* [Instruction]
Please collect every line in the material below that contains the word "Tree". Case counts.

* [Data lines]
———
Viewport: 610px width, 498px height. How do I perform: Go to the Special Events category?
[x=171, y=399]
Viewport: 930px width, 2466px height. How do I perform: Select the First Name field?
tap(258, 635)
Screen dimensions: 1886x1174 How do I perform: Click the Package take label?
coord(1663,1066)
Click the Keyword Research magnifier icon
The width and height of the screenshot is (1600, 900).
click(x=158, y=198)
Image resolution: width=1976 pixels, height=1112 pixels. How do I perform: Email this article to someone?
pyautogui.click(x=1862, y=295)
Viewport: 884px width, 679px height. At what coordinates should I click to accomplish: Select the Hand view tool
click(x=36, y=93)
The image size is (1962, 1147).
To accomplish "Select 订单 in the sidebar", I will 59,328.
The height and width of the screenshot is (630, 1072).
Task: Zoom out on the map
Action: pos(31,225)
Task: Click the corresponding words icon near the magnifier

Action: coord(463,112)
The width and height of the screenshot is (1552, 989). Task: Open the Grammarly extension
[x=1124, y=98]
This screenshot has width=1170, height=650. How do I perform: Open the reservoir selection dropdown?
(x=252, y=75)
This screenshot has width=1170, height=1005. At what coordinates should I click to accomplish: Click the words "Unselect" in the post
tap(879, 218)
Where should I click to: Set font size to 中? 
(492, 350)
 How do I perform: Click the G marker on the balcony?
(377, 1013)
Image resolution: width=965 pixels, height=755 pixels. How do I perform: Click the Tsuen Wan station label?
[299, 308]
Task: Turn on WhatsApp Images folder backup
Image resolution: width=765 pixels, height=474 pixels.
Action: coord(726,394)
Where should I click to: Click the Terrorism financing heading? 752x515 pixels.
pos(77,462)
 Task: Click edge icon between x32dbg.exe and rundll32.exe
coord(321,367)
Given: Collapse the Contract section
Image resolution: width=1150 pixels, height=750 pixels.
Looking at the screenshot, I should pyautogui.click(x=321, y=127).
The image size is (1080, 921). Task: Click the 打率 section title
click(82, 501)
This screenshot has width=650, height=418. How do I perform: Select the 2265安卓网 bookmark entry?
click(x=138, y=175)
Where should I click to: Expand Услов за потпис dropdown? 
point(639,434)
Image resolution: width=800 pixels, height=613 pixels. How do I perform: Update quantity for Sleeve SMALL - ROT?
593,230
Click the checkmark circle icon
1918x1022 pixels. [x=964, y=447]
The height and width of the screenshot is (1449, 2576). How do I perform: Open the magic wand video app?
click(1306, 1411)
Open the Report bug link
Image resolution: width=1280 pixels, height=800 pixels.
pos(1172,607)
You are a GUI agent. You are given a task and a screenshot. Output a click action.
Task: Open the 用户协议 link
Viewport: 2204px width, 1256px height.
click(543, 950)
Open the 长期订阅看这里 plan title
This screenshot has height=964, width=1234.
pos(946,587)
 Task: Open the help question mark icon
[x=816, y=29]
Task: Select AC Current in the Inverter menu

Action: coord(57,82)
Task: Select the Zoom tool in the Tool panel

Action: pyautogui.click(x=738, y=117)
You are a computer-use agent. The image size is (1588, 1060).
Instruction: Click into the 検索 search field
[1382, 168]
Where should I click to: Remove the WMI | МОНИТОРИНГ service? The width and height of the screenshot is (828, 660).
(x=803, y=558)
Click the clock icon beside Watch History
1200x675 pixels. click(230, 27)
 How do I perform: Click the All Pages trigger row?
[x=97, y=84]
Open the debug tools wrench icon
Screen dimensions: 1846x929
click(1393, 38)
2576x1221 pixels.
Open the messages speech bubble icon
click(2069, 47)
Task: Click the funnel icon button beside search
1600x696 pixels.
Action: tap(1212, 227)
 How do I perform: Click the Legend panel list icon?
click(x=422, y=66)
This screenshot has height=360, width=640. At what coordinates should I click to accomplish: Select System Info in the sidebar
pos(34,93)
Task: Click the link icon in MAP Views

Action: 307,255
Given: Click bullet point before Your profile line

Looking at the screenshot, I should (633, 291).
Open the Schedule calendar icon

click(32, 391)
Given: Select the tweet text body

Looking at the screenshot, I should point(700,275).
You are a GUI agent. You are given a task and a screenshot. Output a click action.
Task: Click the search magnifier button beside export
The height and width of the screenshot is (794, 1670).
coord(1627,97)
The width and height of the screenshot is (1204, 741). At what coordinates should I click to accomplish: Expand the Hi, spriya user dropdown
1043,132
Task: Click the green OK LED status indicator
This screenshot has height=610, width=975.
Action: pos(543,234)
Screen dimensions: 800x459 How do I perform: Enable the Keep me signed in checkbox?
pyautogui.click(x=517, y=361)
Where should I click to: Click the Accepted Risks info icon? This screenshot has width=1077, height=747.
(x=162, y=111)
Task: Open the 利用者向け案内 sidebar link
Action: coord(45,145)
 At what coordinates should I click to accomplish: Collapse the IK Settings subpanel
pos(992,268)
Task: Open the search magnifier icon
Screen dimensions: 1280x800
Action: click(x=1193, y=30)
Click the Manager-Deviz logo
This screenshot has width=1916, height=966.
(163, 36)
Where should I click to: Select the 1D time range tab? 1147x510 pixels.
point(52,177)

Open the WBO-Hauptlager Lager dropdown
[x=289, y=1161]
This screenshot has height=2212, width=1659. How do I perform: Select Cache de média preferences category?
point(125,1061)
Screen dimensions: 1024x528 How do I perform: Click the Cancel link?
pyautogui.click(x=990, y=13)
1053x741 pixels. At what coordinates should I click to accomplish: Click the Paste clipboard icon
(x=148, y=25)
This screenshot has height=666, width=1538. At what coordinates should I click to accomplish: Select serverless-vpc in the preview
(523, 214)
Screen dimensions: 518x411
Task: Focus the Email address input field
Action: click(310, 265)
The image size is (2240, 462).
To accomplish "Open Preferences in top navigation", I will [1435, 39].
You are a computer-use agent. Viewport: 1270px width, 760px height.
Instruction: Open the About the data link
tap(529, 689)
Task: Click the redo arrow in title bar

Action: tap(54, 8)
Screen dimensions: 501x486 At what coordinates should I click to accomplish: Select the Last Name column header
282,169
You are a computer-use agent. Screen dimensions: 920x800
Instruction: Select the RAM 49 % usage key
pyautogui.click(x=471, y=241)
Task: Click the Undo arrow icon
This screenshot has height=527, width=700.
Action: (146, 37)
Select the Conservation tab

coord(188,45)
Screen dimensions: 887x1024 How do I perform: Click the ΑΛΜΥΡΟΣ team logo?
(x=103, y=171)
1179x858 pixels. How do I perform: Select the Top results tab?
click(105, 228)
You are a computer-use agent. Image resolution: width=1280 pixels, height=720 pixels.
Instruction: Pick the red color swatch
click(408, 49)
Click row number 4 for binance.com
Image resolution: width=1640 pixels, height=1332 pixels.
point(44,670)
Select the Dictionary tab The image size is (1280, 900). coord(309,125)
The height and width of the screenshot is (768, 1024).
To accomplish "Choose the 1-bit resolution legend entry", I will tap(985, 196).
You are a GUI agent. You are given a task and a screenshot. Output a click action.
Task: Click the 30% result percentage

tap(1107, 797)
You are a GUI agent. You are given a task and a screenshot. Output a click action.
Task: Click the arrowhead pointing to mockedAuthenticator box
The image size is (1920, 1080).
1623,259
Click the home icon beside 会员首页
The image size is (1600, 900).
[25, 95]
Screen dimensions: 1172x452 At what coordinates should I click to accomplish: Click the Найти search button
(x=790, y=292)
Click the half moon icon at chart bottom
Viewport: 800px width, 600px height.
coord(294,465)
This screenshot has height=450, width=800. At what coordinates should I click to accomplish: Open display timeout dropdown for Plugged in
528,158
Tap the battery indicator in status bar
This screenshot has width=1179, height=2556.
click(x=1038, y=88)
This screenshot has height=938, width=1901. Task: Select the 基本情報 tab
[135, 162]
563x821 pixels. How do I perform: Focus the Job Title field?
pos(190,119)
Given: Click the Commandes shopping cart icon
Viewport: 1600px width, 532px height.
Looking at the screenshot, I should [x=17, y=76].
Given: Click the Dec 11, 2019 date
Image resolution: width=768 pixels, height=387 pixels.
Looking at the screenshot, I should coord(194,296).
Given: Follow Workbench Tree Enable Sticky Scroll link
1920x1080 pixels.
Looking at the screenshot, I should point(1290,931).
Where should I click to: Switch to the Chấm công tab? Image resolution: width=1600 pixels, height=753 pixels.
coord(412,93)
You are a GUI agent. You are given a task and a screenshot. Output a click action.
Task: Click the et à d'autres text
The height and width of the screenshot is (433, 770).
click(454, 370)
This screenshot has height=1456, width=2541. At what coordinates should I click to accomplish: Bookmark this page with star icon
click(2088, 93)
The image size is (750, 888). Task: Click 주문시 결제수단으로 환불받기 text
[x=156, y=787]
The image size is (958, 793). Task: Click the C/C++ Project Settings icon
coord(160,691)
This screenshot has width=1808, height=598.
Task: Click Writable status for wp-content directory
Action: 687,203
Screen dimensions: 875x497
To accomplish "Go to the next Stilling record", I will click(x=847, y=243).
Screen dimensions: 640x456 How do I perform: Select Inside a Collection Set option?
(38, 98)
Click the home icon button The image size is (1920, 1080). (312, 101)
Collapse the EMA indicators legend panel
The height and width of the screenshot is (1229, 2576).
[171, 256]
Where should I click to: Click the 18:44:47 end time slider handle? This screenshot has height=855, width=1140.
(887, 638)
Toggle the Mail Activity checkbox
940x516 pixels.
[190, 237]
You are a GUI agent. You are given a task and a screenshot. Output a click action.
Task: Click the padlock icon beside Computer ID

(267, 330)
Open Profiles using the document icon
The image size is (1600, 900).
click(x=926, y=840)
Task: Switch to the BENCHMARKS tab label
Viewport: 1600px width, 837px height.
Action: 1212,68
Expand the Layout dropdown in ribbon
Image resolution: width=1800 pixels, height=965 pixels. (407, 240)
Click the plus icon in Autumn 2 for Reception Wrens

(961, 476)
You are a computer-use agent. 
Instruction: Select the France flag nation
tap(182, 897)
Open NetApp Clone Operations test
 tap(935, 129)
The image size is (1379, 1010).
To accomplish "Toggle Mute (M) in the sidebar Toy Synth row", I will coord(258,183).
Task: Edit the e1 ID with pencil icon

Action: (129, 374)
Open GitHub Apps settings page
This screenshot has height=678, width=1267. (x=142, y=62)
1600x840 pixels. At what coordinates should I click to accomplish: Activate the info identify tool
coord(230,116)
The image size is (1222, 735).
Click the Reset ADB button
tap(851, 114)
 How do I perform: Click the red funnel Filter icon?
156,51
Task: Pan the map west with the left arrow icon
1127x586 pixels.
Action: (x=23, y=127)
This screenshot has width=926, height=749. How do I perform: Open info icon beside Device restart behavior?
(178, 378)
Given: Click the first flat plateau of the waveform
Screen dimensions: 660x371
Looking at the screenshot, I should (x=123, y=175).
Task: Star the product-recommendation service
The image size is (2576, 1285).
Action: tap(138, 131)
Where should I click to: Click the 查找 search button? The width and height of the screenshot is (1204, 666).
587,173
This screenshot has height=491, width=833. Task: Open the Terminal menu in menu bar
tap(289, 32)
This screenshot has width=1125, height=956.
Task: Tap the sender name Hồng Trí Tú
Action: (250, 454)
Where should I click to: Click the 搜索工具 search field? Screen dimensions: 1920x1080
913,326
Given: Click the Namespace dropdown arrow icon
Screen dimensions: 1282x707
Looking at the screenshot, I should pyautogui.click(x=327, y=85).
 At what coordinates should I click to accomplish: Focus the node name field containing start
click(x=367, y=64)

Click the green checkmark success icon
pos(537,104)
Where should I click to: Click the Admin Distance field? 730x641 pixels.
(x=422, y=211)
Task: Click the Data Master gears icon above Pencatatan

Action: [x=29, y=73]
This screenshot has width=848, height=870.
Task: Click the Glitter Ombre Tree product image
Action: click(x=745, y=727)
———
* [Answer below]
Given: Follow Workbench Tree Enable Sticky Scroll link
Task: Click the Glitter Ombre Tree product image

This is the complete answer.